Joey Fowler was sitting in his father's hospital room in Orlando when he saw the news on Orlando Weekly's Facebook page that Floridian patients could get medical marijuana as early as this week.

"This law is absolute horse shit," he wrote angrily in the comments section.

On the phone, Fowler says his father suffered two strokes within the past month and a half that left him unable to use his left arm and leg. At the hospital, they thought he had a tumor, though later when they operated, they discovered it was radiation necrosis, a side effect of radiation therapy that affects the central nervous system. As they were set to discharge his father, doctors also discovered gastrointestinal bleeding, and the ensuing prescribed medical narcotics have left him bedridden.

Fowler says he heard medical marijuana can do wonders for brain trauma and suggested it to his father's neuropsychologist, who Fowler says agreed that marijuana could improve his father's health. But first, Fowler and his family have to find the money and resources to get his dad to a state where he can try medical marijuana for his condition. Currently, Florida wouldn't allow John Fowler to use low-THC cannabis, and since he isn't considered a terminal patient, he wouldn't be allowed to try full-strength cannabis either.

"My mom was a little concerned," he says. "She's of that generation that thinks marijuana is bad and that it makes you addicted. My dad was nervous, too, because he's never smoked a joint, but when his doctor was open to medical marijuana, he became more used to the idea."

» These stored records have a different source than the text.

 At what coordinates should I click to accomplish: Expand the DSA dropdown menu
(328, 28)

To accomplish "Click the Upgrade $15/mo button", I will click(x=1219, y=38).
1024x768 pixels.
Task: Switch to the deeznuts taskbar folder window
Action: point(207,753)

Fowler's father could qualify if voters decide they like Amendment 2 in November, which adds PTSD, cancer, glaucoma, epilepsy, HIV, AIDS, ALS, Crohn's disease, Parkinson's disease and multiple sclerosis to the list of conditions that would qualify for medical marijuana use.

Some have echoed Fowler's sentiments on the law, though there is a growing curiosity to see how Trulieve's medical marijuana will pan out.

The low-THC medical marijuana that will soon be available through Trulieve will be sold to patients in a processed form through different mediums, such as capsules, syringes, tinctures and vaporizers, says Trulieve CEO Kim Rivers. State Health Department employees have been "consummate professionals throughout this entire process," Rivers says.

"We're very excited," she says. "This is a historic moment for us and for patients who have been in need of this medicine. We're thrilled to be able to offer our products very soon throughout the state." 

Mara Gambineri, spokeswoman for the state Health Department, says no other dispensing organizations have received the final approval as of press time.